# [Stored rows]
++++++++++

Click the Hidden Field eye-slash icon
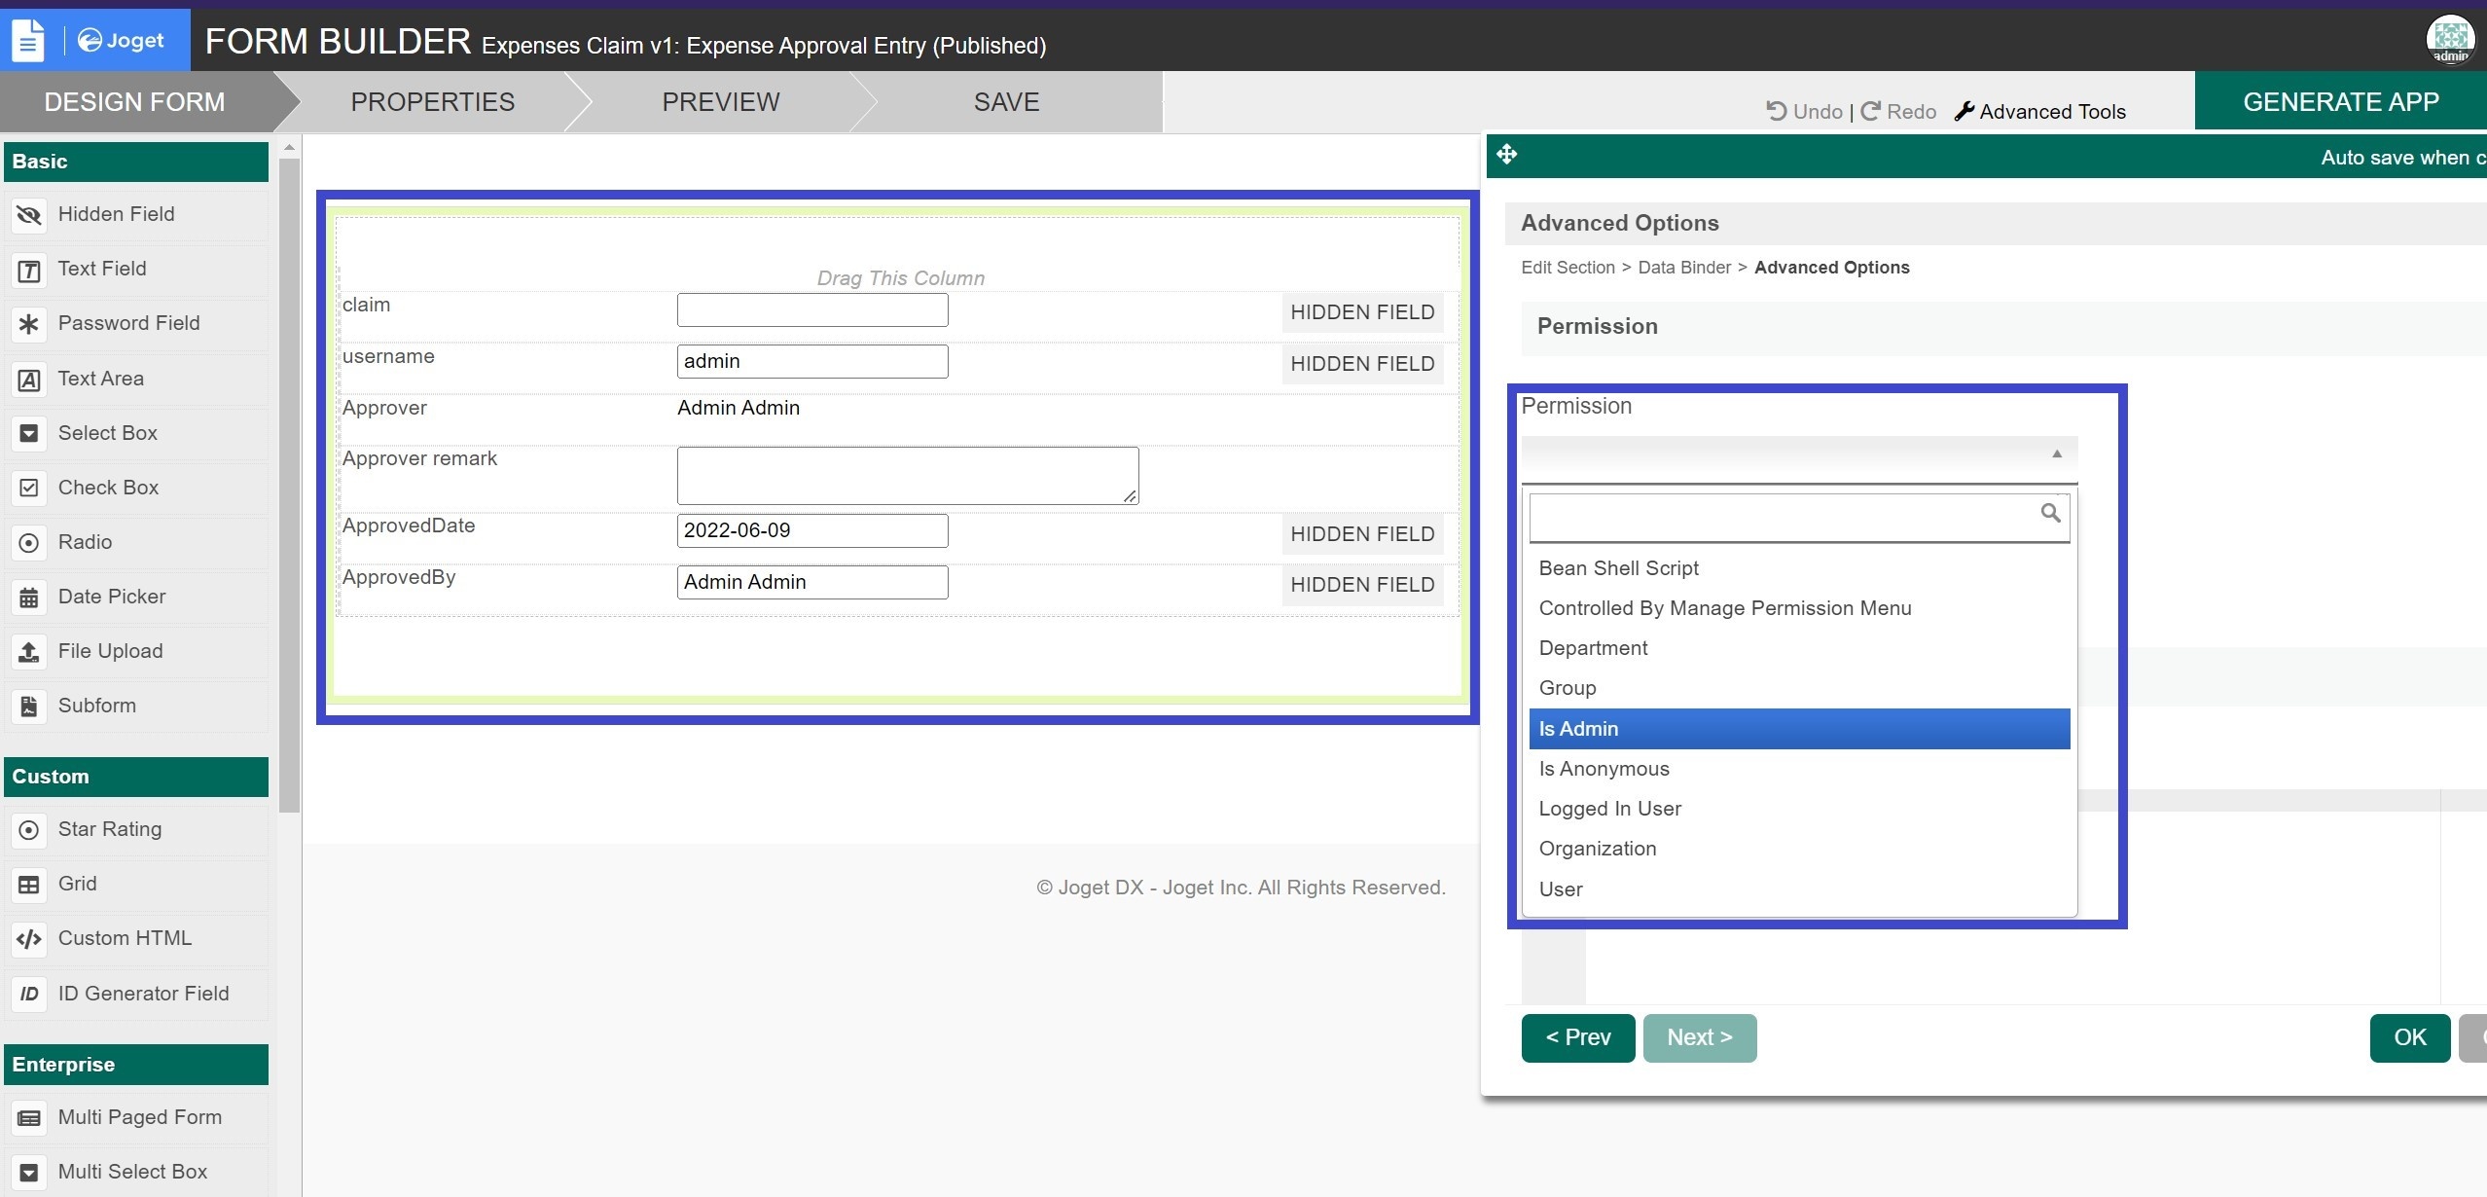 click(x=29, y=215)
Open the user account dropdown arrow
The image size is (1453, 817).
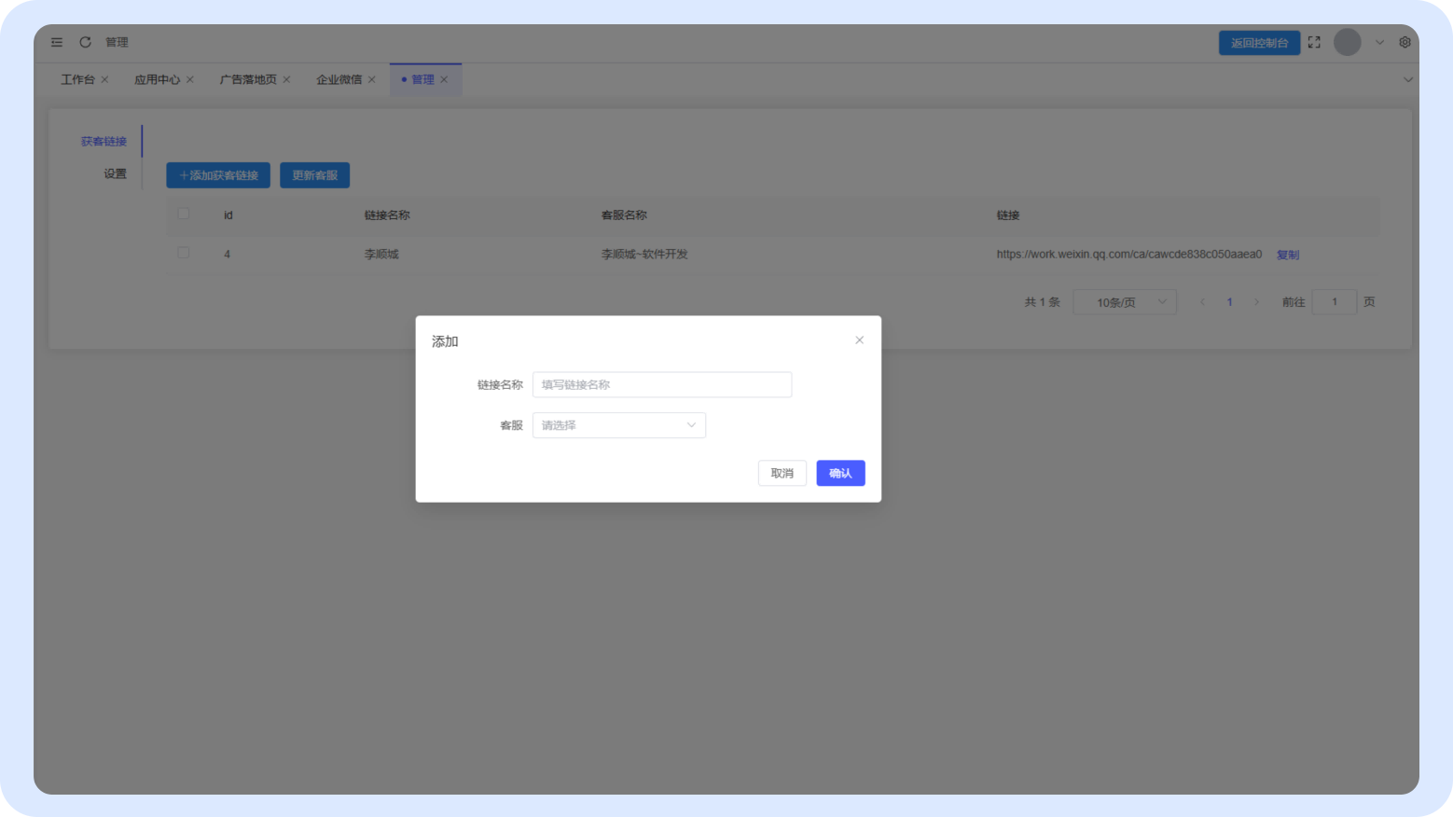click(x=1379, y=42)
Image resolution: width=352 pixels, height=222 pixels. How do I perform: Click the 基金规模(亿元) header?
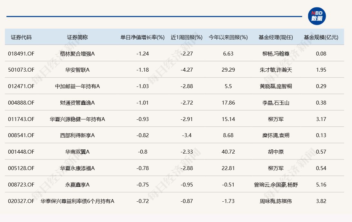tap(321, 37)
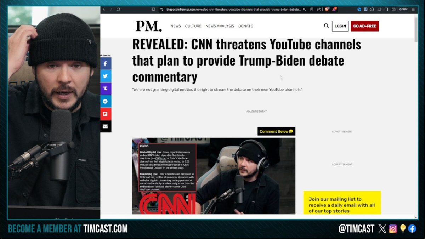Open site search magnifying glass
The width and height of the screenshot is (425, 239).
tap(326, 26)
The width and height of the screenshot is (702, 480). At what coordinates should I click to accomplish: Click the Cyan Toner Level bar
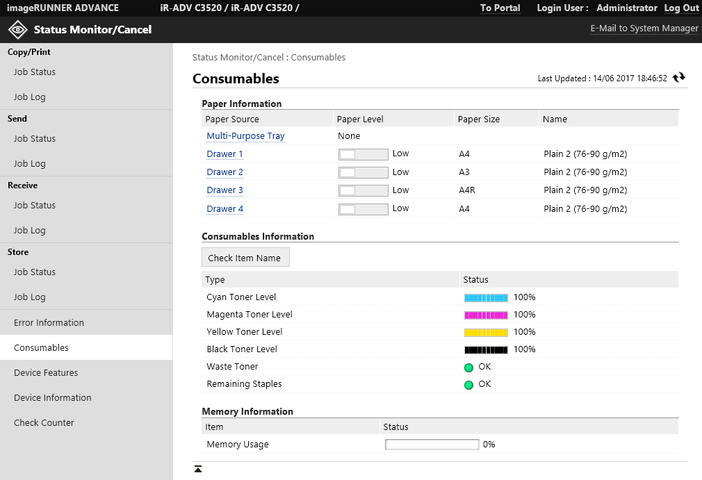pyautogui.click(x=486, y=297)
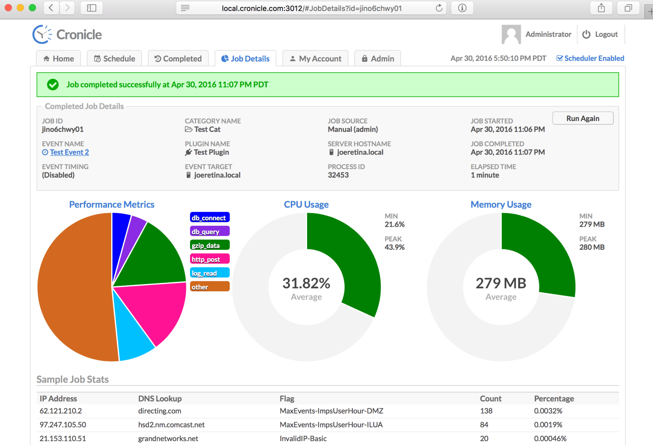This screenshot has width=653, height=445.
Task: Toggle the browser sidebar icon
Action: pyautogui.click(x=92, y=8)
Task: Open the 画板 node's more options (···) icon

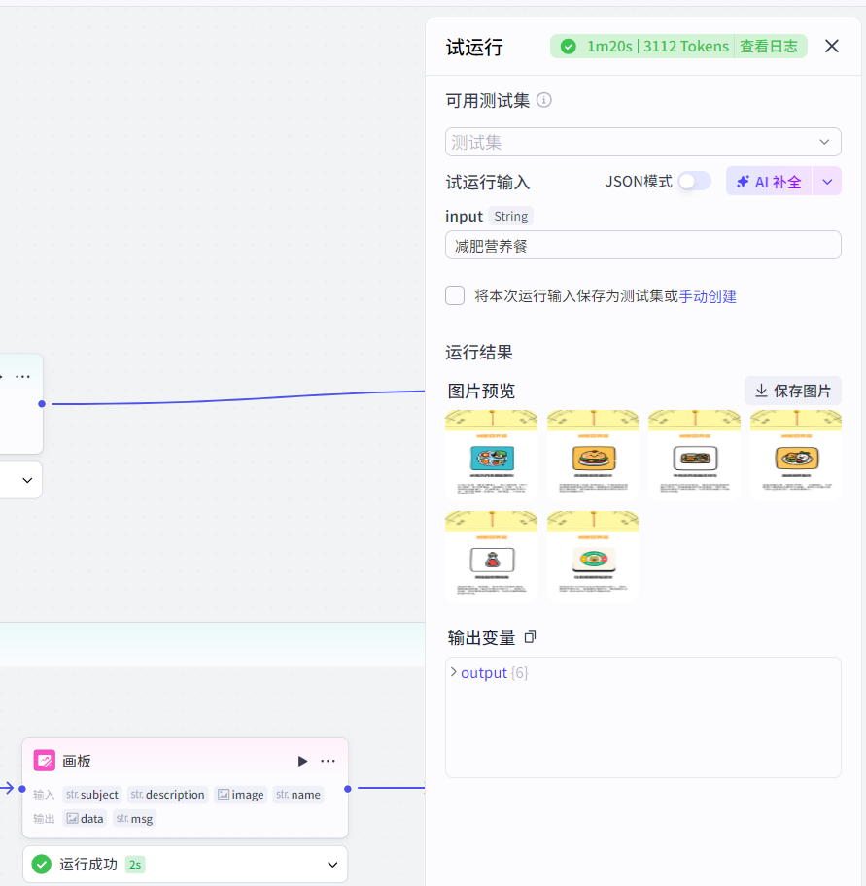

++++++++++

Copy out every line of the records above word for word, leaving out the pictures.

# [Task answer]
Click the Hidden Field eye-slash icon
 click(x=29, y=215)
Open the user account dropdown arrow
The image size is (1453, 817).
click(x=1379, y=42)
Image resolution: width=352 pixels, height=222 pixels. How do I perform: Click the 基金规模(亿元) header?
tap(321, 37)
Open site search magnifying glass
The width and height of the screenshot is (425, 239).
tap(326, 26)
The width and height of the screenshot is (702, 480). At what coordinates should I click to accomplish: Click the Cyan Toner Level bar
pyautogui.click(x=486, y=297)
This screenshot has width=653, height=445.
Task: Toggle the browser sidebar icon
Action: pyautogui.click(x=92, y=8)
Task: Open the 画板 node's more options (···) icon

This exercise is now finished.